Apart from giving the raw values of these two performance measures, in order to assess the statistical differences between the different methods in each objective, we perform a set of statistical tests for each objective. First, the Friedman test is applied to conclude if there are any overall statistical differences and to obtain a ranking of the methods. Then, the Holm posthoc procedure (Demšar 2006) is applied to make pairwise comparisons between the methods in each objective. The results will show if there are statistically significant differences between each pair of methods in each of the objectives separately. This will enable us to analyze if any of the methods leans notably towards one of the objectives, or if any of them obtains particularly bad results on one of the evaluation measures. All statistical tests have been carried out using the scmamp package from R (Calvo and Santafé 2015), and setting the significance level to \(\alpha =0.05\).

Finally, in order to validate our proposal and compare it to the other state-of-the-art early classification methods, we must necessarily take the multi-objective nature of the early classification problem into account. The Pareto optimality criterion states that a solution dominates another solution if it obtains better results in at least one of the objectives while not degrading any of the others. Based on this criterion, by counting the times in which our method dominates the others and vice versa, we provide a multiobjective comparison of the ECDIRE method with the rest of the early classification methods considered in this work. Additionally, we also provide some further domination results, which compare ECDIRE against all the rest of the methods together.

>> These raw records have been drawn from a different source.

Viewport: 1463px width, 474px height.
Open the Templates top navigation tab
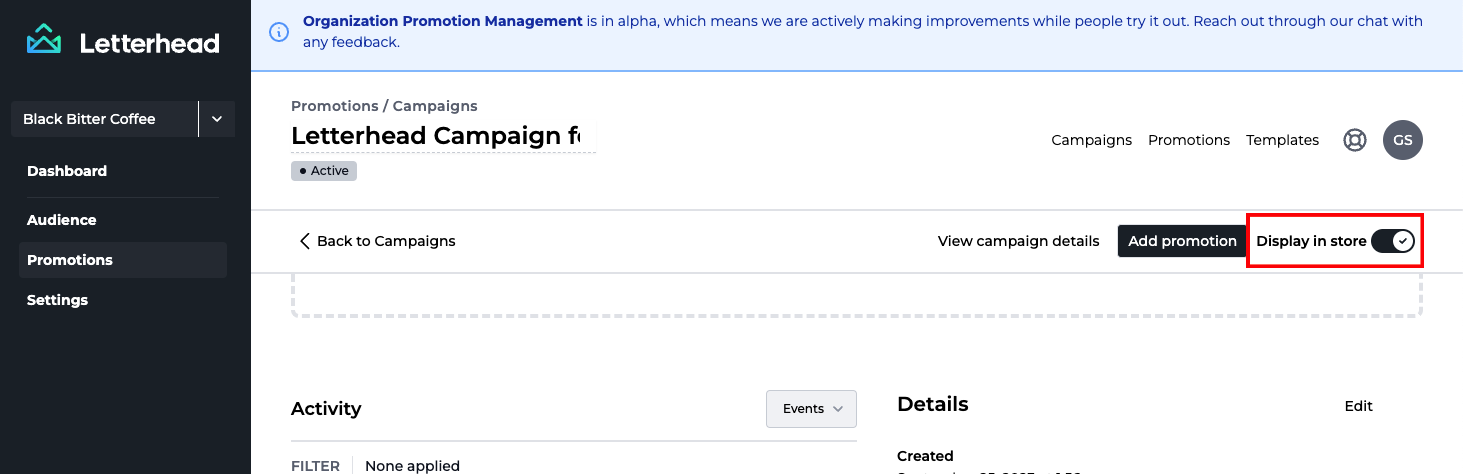[1282, 140]
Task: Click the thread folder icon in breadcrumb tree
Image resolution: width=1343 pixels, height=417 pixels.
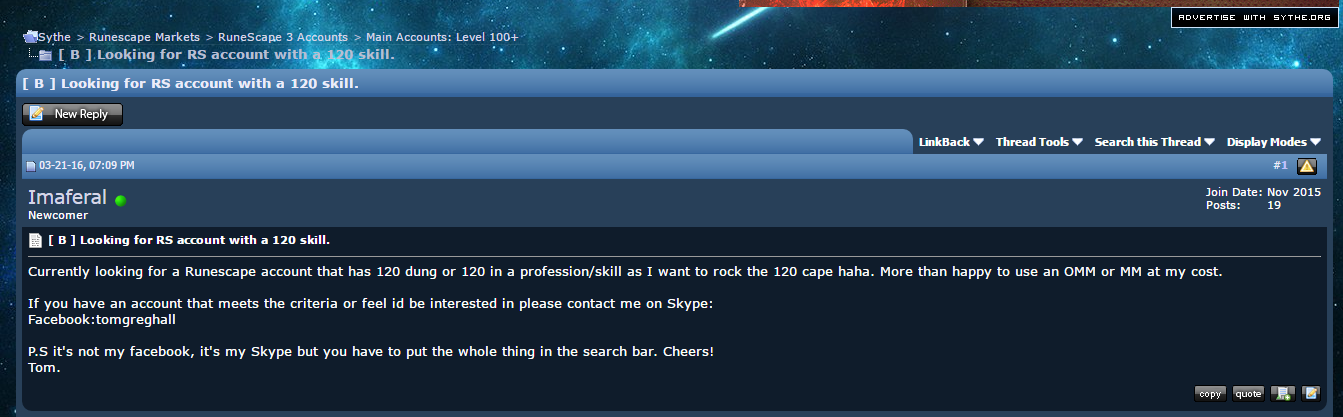Action: [45, 55]
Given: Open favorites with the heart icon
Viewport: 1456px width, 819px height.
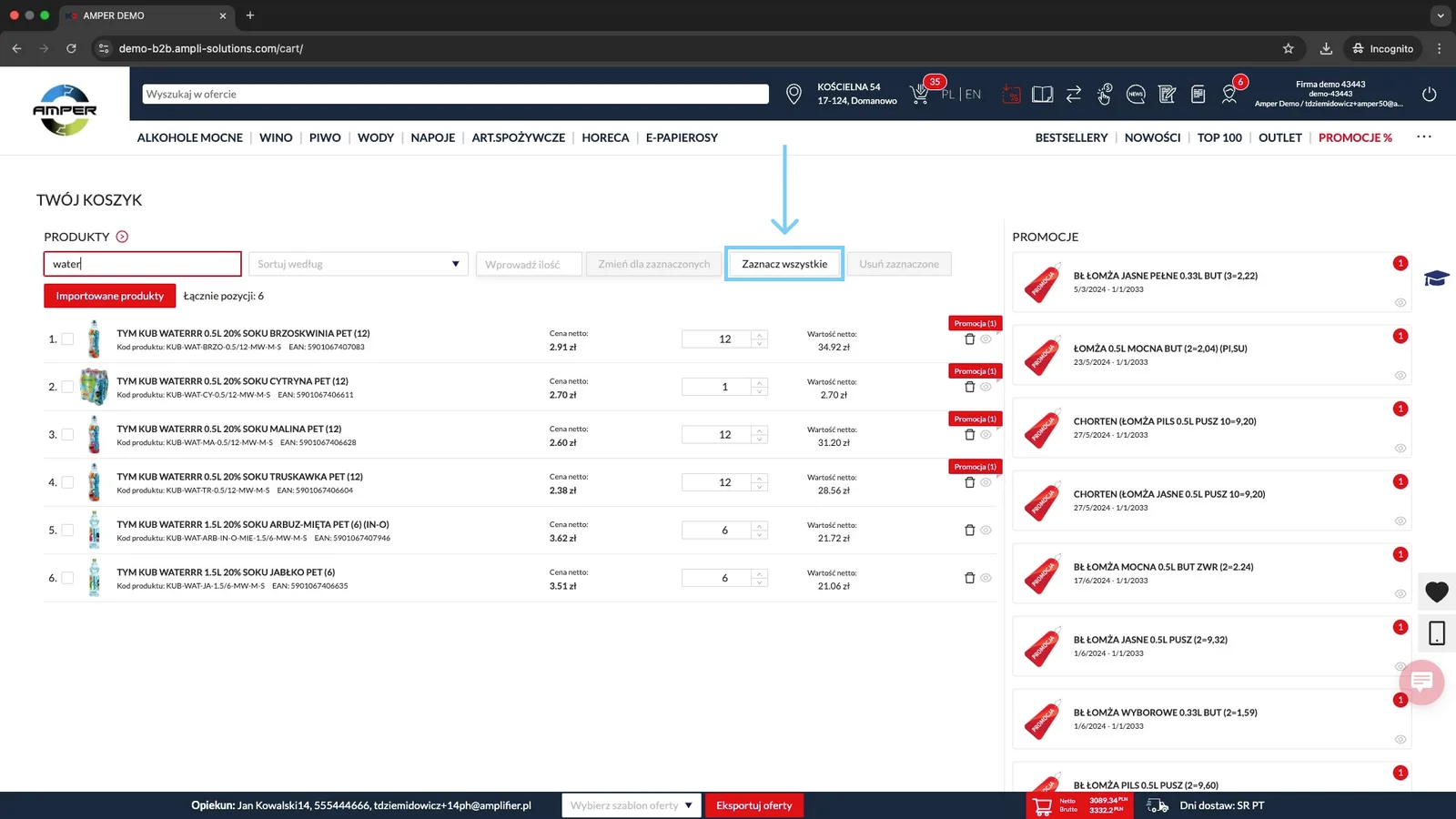Looking at the screenshot, I should pos(1437,592).
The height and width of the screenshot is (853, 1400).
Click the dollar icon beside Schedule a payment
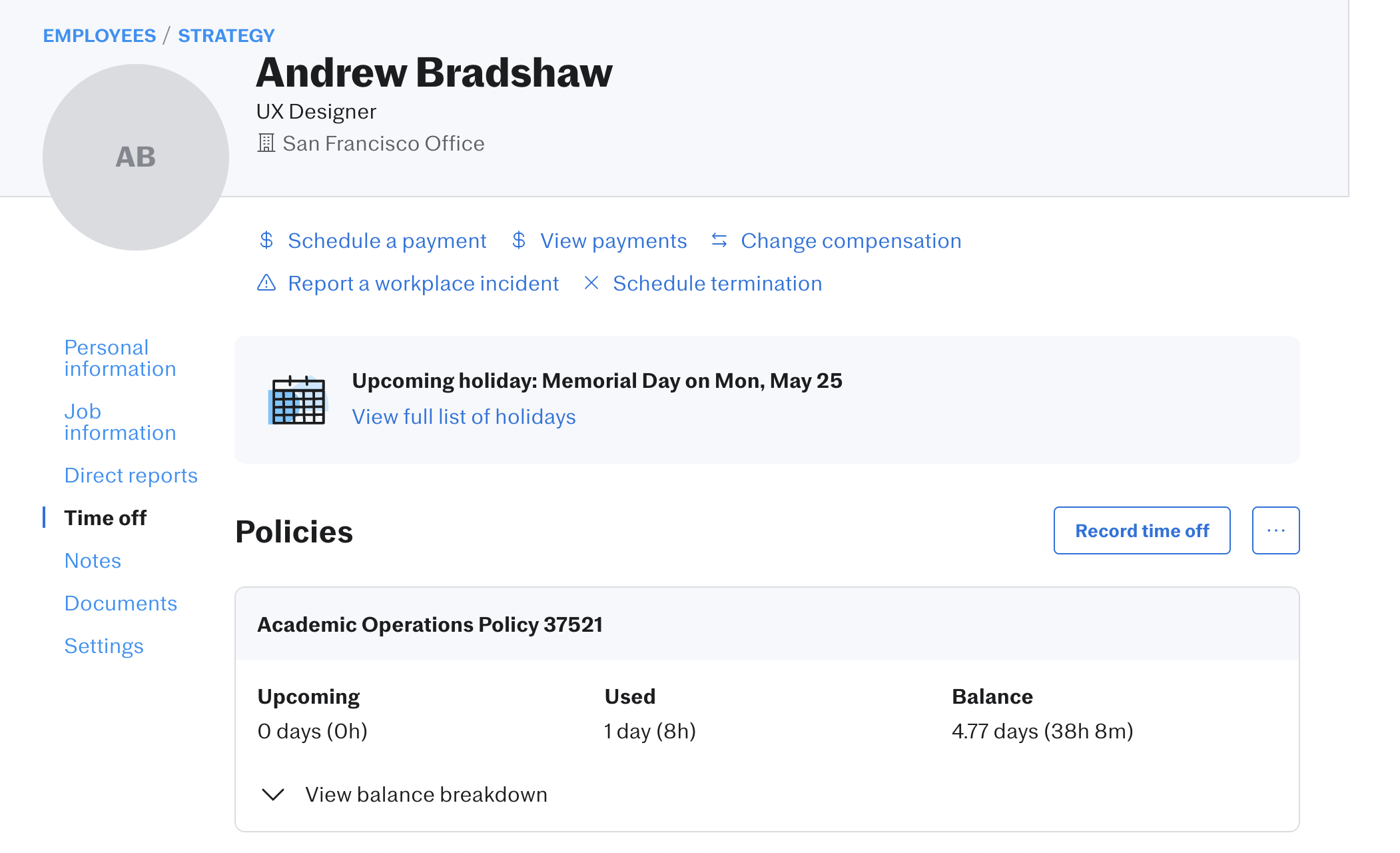[x=266, y=241]
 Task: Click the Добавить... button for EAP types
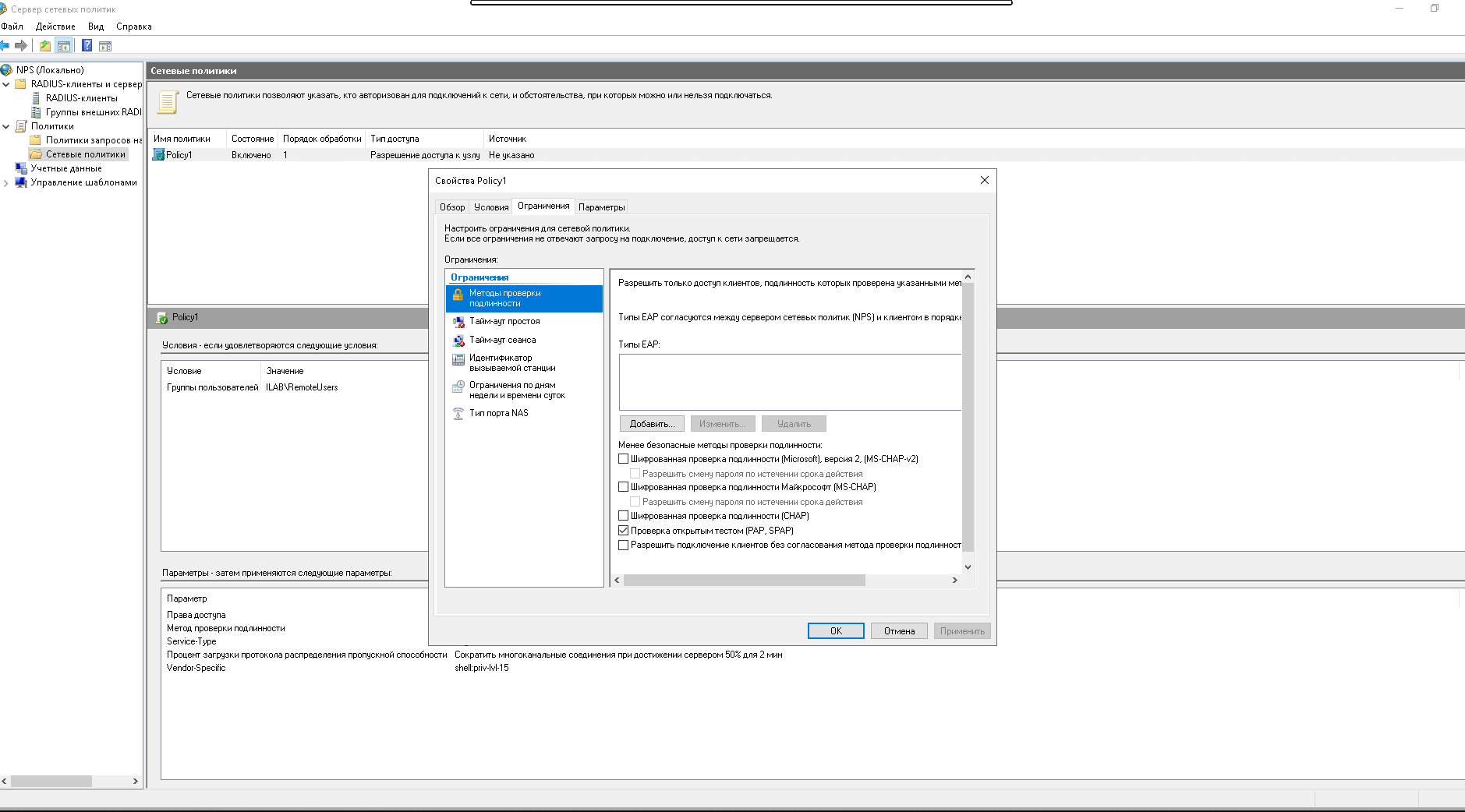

Table 1 Accuracy values for ECDIRE, ECTS, EDSC, RelClass and the full 1NN method
Table 2 Earliness values for ECDIRE, ECTS, EDSC and RelClass
Fig. 6
figure 6

Results from statistical tests for accuracy. The ranking is issued from the Friedman test and shows the goodness of the methods from better to worse (left to right). The bold lines show the results issued from the Holm procedure, and joins pairs of methods that do not yield statistically significant differences

6.6 Results

In Tables 1 and 2 the accuracy and earliness results obtained from the experimentation can be observed respectively. The results issued from Friedman’s test and Holm’s method are summarized in Figs. 6 and 7, and the p-values of all the performed tests can be found in our website.Footnote 5 Note that, for the comparison methods, we only show the results for the parameter configuration that dominates our method most times. If there are ties within a method, the configuration that is dominated a lower number of times by our method is chosen. Following this procedure, the following parameter combinations have been selected: RelClass with \(\tau =0.5\) and the Gaussian Naive Bayes box method, the loose version of ECTS with the support set to 0, and the EDSC method with a threshold value of 2.5. In any case, the raw results for all the rest of parameter configurations can be found in our website.Footnote 6

Note that the results for the “StarlightCurves”, “NIFECG_Thorax1” and “NIFECG _Thorax2” databases are ommited for the EDSC method in both tables (accordingly, these databases have been removed from the statistical tests), because after more than a month and a half of computation, we did not obtain any results from the code provided by the authors. However, we do not mean to imply that the EDSC method is computationally more expensive than our method or the others considered in the paper. Our method has been programmed to perform the cross validation process in parallel, whereas the code for EDSC has been used directly as provided by its authors. In this context, some experiments on the running times of each method have been performed and included as supplementary material in our website.Footnote 7 Note that these results are not conclusive and should be interpreted with care, since each method has been programmed in a different language and by a different programmer.

Fig. 7
figure 7

Results from statistical tests for earliness. The ranking is issued from the Friedman test and shows the goodness of the methods from better to worse (left to right). The bold lines show the results issued from the Holm procedure, and joins pairs of methods that do not yield statistically significant differences

If we analyze the accuracy results, it can be seen that the ECDIRE method obtains the best results in 16 databases, only preceded by the RelClass method which obtains the best accuracy in 19 databases. The ECTS and the EDSC methods beat all the other methods in only 2 and 4 cases, respectively. Furthermore, it should be noted that, contrary to the other methods, in the ECDIRE method, it is common that at the end of the process some series remain unclassified, due to the unreliability of their class label (see values between parentheses in Table 1). In this work, we choose the worst possible validation scenario for our method and include unclassified examples as incorrectly classified instances. This includes the series that, at the end of the prediction process, do not pass the reliability tests but also includes those that are assigned with one of the initially discarded classes (see Step 1 of Sect. 4.1). However, it is possible that in some cases, the cost of making an error is larger than that of not providing a class value. Also, in some real contexts, outliers series that do not belong to any class could be present. In these cases, if a cost sensitive measure were applied, the results of the ECDIRE method regarding the committed error would further improve.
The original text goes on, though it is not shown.